Extraction of DNA from the fecal samples

Fecal samples were thawed at room temperature. Then, DNA was extracted following the procedure described by Lackey et al. (19). Briefly, an aliquot (0.2 g) of each sample was transferred into a sterile tube; subsequently, 0.5 mL of TE50 (10 mM Tris-HCl, 50 mM EDTA, pH 8) were added; after homogenization of the mixture in a vortex, DNA was extracted using the QIAamp® Fast DNA Stool Mini Kit (Qiagen, Germantown, MD), including an initial bead beating step using 0.1 mm diameter zirconia/silica beads (BioSpec Products, Inc., Bartlesville, OK) and a FastPrep FP120A-115 (Qbiogene, Carlsbad, CA). Samples were eluted in 200 μL of the ATE buffer provided in the kit and stored at −80°C until sequencing.

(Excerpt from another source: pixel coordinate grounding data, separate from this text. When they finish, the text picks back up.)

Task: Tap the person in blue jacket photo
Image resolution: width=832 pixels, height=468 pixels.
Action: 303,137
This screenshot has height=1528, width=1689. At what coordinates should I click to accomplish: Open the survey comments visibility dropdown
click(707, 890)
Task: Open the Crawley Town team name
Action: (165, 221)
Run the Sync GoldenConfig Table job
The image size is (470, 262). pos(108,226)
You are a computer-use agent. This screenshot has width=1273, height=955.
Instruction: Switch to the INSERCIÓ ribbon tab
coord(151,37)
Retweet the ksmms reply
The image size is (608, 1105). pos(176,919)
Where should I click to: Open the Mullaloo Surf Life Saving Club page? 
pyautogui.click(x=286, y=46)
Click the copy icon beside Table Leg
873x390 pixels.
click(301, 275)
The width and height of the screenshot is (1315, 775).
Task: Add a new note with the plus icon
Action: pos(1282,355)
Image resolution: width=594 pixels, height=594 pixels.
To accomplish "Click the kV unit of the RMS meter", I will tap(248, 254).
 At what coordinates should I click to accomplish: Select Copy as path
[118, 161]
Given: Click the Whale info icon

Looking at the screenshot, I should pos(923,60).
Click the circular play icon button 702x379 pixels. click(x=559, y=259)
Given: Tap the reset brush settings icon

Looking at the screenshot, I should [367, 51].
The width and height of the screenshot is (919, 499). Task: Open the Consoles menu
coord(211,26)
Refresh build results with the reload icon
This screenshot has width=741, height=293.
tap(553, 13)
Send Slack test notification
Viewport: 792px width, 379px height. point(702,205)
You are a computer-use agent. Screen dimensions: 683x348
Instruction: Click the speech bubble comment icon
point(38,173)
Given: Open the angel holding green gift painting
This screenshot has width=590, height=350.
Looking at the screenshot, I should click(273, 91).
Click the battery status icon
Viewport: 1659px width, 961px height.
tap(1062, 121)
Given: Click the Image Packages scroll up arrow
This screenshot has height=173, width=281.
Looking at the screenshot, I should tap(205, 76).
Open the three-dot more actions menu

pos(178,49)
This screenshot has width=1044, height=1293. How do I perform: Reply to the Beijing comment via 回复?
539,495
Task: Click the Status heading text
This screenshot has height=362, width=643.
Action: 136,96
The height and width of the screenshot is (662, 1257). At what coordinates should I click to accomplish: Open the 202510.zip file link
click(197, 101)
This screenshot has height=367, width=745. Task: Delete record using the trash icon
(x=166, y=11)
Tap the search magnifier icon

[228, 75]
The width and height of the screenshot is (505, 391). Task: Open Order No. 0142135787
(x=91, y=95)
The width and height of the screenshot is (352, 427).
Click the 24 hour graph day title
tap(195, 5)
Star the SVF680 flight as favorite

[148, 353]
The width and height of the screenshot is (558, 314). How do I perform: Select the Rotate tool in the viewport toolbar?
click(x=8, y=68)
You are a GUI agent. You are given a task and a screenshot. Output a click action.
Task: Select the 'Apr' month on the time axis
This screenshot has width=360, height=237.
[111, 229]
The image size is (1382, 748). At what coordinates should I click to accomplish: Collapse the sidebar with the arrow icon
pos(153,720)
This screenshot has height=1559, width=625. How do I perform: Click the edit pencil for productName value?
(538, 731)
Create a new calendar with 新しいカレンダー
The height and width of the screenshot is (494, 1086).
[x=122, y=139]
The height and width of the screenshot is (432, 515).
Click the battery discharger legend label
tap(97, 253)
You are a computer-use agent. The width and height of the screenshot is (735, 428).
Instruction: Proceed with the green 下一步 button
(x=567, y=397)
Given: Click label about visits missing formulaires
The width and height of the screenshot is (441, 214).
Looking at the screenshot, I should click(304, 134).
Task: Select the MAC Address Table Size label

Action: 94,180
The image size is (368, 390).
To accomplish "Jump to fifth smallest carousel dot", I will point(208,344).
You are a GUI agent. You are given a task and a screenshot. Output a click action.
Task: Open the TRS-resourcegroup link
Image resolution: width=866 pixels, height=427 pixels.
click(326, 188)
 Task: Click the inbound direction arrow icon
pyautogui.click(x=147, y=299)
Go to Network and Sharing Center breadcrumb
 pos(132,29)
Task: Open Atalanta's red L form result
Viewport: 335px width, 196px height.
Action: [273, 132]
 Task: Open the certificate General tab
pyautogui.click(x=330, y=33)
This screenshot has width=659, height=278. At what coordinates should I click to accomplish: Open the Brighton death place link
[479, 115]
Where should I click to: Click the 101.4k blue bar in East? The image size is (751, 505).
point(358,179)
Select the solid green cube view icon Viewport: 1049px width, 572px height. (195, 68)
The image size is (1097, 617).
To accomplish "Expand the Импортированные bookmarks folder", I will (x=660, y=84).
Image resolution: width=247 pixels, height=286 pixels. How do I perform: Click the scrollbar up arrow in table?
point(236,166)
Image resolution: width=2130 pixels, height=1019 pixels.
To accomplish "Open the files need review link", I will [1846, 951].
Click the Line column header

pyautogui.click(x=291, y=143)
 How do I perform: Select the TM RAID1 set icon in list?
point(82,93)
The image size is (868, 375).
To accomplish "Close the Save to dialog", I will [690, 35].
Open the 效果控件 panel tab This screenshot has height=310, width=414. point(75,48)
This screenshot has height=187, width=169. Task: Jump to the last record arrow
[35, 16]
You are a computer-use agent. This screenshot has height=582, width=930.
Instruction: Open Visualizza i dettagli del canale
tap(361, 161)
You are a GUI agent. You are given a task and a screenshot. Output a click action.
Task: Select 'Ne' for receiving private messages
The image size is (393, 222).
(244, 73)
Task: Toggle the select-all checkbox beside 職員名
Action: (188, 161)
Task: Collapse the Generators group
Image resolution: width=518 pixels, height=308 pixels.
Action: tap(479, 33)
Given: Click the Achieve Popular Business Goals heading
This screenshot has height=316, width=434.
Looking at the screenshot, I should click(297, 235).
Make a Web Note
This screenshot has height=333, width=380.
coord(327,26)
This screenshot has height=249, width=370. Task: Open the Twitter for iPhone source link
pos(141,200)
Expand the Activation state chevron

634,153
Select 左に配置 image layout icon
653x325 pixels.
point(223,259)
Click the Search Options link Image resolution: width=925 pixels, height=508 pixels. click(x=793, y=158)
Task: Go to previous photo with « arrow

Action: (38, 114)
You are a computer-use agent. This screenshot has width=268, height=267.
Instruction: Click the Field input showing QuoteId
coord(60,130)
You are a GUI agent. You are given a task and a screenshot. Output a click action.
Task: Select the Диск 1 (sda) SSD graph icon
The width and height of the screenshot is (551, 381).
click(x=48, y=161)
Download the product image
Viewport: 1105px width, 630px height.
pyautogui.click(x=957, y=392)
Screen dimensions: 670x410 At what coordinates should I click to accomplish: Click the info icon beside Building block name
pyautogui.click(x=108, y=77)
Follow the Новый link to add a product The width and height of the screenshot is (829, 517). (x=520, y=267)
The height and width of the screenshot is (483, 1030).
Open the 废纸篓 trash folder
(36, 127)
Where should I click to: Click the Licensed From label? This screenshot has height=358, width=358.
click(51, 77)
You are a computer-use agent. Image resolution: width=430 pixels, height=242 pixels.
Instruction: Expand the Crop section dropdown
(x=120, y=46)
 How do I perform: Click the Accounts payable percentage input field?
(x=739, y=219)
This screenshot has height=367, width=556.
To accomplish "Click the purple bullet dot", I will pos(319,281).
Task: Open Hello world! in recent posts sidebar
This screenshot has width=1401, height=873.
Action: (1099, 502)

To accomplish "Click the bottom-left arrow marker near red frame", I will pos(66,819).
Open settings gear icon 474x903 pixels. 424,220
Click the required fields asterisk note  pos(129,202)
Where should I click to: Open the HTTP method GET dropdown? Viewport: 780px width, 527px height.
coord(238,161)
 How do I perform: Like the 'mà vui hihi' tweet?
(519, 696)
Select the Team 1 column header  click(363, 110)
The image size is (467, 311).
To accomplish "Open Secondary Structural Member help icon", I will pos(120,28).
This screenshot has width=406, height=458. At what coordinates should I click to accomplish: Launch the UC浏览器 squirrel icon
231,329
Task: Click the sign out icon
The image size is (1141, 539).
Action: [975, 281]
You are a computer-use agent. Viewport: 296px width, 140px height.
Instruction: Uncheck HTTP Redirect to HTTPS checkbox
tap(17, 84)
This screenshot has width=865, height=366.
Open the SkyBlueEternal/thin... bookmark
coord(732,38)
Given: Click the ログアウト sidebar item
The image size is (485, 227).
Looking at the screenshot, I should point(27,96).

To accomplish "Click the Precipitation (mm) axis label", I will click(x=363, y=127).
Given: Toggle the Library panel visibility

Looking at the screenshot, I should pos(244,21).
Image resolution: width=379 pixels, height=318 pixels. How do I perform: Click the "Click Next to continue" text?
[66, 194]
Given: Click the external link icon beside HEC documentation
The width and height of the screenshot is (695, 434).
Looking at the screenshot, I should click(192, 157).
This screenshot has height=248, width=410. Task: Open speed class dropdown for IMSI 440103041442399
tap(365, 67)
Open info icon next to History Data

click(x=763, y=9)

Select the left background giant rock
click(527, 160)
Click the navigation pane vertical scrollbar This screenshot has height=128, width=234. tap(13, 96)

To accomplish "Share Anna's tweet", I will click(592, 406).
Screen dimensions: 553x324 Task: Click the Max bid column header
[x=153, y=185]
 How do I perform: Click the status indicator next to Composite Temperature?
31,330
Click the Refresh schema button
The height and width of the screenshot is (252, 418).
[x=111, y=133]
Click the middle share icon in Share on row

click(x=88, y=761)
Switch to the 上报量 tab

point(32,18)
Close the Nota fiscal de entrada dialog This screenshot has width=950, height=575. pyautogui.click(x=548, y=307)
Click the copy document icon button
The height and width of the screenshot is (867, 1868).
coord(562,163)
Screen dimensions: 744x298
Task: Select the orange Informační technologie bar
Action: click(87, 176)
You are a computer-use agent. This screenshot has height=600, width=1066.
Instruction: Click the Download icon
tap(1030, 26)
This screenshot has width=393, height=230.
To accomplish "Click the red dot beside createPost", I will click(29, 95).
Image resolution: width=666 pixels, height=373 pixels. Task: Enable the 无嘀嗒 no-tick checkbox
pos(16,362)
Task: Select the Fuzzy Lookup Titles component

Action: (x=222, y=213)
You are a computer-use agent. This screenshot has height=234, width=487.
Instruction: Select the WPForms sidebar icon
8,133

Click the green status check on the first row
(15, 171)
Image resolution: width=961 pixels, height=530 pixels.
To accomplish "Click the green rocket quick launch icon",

Amplification and sequencing of the 16S rRNA gene

A two-step PCR procedure employing dual barcodes was employed to amplify a segment of the V3-V4 hypervariable region within the bacterial 16S ribosomal RNA (rRNA) gene. Universal primers, specifically S-D-Bact-0341-b-S-17 (ACACTGACGACATGGTTCTACACCTACGGGNGGCWGCAG) and S-D-Bact-0785-a-A-21 (TACGGTAGCAGAGACTTGGTCTGACTACHVGGGTATCTAATCC), were utilized at equimolar concentrations. The commercial kit Illumina Microbial Amplicon Library Prep (Illumina, Hayward, CA) was used for library preparation.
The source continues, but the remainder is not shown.